21 June 2012

I'm 67 days into my year of daily photographs (see also here), which is not especially far when you're aiming for 365. But it's been interesting in that it forces me to look at my own photographs, and also sometimes to take photographs I don't really like at all and send them out into the wilds of the internet. It reminds me, in some ways, of how my endless revisions of my thesis proposal are forcing me to look at all the individual sentences in a way I don't, normally (I'll admit: in my 17 years of formal education I never really learned to revise), and the whole thing expands before me like a fractal; with the idea of the whole reflected in the ideas presented in individual sentences. Ideally. I'm not really there, yet, but I think that's where we're going.

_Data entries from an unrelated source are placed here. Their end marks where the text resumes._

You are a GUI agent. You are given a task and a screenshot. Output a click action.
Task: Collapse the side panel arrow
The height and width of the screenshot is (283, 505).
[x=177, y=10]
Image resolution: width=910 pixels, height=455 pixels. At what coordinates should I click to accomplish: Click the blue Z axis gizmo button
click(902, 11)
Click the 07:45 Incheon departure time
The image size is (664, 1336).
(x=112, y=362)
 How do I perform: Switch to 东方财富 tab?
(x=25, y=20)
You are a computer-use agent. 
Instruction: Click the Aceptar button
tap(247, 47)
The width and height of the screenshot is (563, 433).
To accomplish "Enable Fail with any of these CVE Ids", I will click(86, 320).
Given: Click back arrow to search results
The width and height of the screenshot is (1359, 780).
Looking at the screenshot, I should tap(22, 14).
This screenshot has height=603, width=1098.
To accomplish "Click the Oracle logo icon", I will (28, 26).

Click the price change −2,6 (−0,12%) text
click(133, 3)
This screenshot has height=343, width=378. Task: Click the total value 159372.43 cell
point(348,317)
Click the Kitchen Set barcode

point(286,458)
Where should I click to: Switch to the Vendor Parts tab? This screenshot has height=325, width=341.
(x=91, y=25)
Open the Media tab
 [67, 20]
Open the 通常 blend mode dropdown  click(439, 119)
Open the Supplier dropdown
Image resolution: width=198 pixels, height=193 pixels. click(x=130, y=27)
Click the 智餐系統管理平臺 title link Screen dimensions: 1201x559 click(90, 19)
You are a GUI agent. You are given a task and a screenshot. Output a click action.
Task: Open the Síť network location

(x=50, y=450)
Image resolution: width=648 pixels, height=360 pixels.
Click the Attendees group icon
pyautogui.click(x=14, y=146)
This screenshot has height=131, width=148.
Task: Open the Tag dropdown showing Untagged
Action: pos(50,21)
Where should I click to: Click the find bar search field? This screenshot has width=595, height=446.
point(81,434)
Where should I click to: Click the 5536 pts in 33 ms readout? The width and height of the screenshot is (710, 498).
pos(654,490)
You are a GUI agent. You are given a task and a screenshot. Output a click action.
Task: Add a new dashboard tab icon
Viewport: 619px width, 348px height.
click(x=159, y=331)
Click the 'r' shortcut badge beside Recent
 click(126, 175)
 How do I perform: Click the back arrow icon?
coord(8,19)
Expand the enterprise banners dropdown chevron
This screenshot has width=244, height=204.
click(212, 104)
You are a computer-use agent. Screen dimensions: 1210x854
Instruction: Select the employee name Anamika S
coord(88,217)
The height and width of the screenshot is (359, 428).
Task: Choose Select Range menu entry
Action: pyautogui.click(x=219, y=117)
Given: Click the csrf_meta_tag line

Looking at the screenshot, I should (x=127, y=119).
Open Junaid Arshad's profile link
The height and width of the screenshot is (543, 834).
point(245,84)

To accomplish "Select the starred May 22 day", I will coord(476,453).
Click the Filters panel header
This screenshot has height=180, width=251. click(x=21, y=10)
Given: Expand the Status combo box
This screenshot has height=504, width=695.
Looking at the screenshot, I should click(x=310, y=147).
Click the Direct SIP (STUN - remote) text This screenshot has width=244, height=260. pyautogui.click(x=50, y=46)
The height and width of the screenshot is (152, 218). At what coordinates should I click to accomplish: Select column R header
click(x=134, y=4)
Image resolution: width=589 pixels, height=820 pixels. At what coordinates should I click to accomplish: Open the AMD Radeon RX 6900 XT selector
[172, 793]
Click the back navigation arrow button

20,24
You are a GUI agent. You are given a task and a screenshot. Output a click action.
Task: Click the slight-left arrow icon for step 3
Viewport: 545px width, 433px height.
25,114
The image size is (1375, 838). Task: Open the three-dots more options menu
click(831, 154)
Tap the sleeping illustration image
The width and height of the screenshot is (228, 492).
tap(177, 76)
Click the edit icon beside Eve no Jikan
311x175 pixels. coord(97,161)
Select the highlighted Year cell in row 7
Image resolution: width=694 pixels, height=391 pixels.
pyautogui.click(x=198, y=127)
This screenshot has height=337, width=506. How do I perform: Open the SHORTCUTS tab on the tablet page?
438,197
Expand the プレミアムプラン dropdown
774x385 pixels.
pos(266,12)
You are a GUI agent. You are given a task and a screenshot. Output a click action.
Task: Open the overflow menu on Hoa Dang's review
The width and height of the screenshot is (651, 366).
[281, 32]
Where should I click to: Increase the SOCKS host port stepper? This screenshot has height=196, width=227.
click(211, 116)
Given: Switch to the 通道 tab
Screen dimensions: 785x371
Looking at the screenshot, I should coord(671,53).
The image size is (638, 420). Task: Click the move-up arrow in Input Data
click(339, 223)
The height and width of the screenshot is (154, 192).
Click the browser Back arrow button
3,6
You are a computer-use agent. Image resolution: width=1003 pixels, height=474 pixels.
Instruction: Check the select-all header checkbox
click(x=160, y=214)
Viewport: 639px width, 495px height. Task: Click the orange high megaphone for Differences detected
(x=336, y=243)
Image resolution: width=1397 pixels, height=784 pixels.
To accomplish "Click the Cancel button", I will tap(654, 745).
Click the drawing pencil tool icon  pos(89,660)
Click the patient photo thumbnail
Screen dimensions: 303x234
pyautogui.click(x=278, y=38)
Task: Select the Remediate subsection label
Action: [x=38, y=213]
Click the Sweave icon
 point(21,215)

So taking pictures every day is sort of like writing the same paper repeatedly for two years (which is basically what writing a thesis is), and also not at all. Mostly I wanted an excuse to link to these photographs from Rebecca Norris Webb's book 'My Dakota', but my segue turned rather graceless, there. Regardless, looking at these images pushed at something in me, because these are photographs of the prairie, and the prairie is where I am, part of what I've been photographing. Webb has got it distilled to an essence perfect and strange.

1 comment:

A. B. Goss said...

I guess I'm the only person I know who's a natural editor. I rewrite during the rough draft. I'll do the same paragraph over three or four times before moving on to the next one. When I had the energy I did alternative versions of personal letters. I even used to do drafts for those stupid answer the questions on page 263 assignments for school. The only things that don't get worked over are these blog comments.